[WHAT YOU ARE ASKED TO DO] Once you reach the line containing "Where should I click to: Open" in the entries below, write out that line and each one after it down to the line containing "You are a computer-use agent. Image", exactly and with nothing added.

[EXERCISE DATA]
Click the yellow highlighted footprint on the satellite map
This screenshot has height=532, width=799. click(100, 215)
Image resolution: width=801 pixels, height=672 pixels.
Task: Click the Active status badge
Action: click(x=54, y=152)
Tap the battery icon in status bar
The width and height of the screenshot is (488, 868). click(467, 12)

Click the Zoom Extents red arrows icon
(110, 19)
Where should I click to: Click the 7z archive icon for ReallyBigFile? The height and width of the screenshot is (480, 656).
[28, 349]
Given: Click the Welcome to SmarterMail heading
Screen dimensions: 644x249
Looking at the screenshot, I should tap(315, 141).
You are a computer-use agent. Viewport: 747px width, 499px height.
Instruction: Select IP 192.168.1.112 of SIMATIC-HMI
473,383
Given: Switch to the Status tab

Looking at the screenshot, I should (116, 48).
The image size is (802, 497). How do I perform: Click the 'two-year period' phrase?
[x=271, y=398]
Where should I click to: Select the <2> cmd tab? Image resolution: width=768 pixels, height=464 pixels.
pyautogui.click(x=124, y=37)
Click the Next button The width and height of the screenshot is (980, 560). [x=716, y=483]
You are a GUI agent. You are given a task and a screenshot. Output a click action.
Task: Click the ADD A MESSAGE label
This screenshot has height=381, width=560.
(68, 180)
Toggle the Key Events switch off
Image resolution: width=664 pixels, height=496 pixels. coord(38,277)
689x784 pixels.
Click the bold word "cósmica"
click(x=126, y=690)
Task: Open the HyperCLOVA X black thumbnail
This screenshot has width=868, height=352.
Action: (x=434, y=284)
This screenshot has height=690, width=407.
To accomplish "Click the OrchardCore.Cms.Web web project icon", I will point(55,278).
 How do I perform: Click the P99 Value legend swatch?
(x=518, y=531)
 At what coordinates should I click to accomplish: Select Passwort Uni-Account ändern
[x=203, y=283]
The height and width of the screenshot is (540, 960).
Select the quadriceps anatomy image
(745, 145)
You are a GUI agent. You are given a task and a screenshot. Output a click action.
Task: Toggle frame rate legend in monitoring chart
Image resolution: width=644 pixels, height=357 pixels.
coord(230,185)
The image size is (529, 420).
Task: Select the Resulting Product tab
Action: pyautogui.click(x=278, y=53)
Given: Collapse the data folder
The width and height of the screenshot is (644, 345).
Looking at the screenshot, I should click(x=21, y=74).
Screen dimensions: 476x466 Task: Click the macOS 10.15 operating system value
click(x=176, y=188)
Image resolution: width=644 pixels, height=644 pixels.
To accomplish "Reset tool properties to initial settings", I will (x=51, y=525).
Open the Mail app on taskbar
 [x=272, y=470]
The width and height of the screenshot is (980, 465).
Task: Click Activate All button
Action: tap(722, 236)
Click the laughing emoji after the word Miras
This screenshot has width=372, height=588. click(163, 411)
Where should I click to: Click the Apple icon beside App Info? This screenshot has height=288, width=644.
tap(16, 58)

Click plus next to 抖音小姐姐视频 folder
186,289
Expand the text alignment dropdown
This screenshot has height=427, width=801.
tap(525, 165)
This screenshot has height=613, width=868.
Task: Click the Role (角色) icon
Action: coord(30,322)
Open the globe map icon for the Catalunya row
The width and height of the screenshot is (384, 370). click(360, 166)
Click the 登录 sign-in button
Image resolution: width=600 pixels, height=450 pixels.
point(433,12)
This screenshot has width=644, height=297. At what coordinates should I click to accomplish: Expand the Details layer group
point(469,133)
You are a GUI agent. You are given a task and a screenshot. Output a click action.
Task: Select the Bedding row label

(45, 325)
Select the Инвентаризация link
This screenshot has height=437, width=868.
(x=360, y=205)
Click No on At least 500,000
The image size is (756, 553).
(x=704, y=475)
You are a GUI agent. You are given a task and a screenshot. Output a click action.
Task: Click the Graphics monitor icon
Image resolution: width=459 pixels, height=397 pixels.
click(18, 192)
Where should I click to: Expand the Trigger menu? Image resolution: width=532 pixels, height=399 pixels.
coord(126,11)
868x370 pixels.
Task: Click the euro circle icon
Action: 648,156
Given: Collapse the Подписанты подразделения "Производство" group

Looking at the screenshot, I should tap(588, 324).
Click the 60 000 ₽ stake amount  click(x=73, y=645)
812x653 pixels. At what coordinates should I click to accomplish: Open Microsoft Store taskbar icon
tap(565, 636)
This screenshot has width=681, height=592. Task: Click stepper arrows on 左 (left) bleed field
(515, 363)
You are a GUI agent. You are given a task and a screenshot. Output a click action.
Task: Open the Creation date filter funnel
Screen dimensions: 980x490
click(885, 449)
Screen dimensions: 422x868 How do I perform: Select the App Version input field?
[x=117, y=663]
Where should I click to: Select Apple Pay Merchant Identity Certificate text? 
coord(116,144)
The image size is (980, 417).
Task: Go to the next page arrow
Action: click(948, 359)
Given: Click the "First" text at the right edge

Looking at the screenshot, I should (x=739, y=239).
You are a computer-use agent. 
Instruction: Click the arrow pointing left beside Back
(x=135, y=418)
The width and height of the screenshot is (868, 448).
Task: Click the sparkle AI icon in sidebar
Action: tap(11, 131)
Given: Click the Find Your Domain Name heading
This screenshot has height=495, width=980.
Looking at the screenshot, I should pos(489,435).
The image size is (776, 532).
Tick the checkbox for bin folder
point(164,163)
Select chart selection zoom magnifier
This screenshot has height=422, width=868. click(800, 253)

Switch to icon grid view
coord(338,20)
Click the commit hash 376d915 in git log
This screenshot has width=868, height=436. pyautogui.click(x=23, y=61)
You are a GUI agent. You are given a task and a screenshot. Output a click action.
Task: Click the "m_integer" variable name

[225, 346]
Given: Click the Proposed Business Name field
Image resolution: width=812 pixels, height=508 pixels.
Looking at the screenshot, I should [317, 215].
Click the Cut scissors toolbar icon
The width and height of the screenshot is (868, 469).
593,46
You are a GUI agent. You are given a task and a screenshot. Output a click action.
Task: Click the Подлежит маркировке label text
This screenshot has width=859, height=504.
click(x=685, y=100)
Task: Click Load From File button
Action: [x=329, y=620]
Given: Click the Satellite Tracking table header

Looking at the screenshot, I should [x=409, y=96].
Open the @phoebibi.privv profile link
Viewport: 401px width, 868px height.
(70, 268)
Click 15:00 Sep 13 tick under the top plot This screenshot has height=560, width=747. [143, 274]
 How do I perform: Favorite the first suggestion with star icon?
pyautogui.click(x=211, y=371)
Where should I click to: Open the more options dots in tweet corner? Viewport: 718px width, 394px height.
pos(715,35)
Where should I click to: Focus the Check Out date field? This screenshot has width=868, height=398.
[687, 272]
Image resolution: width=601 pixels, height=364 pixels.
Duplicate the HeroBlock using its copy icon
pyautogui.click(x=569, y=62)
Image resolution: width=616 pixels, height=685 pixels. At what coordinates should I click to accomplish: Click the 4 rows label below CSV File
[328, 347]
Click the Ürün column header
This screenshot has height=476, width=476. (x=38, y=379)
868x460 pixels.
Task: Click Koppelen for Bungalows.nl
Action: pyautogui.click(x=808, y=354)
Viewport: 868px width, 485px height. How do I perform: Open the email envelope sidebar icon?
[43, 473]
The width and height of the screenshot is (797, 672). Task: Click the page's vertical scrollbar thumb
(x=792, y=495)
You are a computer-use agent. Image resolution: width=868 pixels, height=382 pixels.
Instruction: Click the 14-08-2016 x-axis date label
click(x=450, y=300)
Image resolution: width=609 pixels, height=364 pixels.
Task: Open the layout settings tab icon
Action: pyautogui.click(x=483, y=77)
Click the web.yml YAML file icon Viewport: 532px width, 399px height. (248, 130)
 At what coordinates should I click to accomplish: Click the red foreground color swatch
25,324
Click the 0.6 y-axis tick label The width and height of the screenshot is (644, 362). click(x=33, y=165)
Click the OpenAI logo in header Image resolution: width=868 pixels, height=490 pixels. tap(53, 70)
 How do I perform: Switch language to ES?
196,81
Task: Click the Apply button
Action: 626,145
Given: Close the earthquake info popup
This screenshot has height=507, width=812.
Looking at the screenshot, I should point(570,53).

[FINISHED TASK]
Where should I click to: Open the more options dots in tweet corner? Viewport: 718px width, 394px height.
pos(715,35)
Where should I click to: Focus the Check Out date field? This screenshot has width=868, height=398.
[687, 272]
Image resolution: width=601 pixels, height=364 pixels.
Duplicate the HeroBlock using its copy icon
pyautogui.click(x=569, y=62)
Image resolution: width=616 pixels, height=685 pixels. At what coordinates should I click to accomplish: Click the 4 rows label below CSV File
[328, 347]
Click the Ürün column header
This screenshot has height=476, width=476. (x=38, y=379)
868x460 pixels.
Task: Click Koppelen for Bungalows.nl
Action: pyautogui.click(x=808, y=354)
Viewport: 868px width, 485px height. How do I perform: Open the email envelope sidebar icon?
[43, 473]
The width and height of the screenshot is (797, 672). Task: Click the page's vertical scrollbar thumb
(x=792, y=495)
You are a computer-use agent. Image resolution: width=868 pixels, height=382 pixels.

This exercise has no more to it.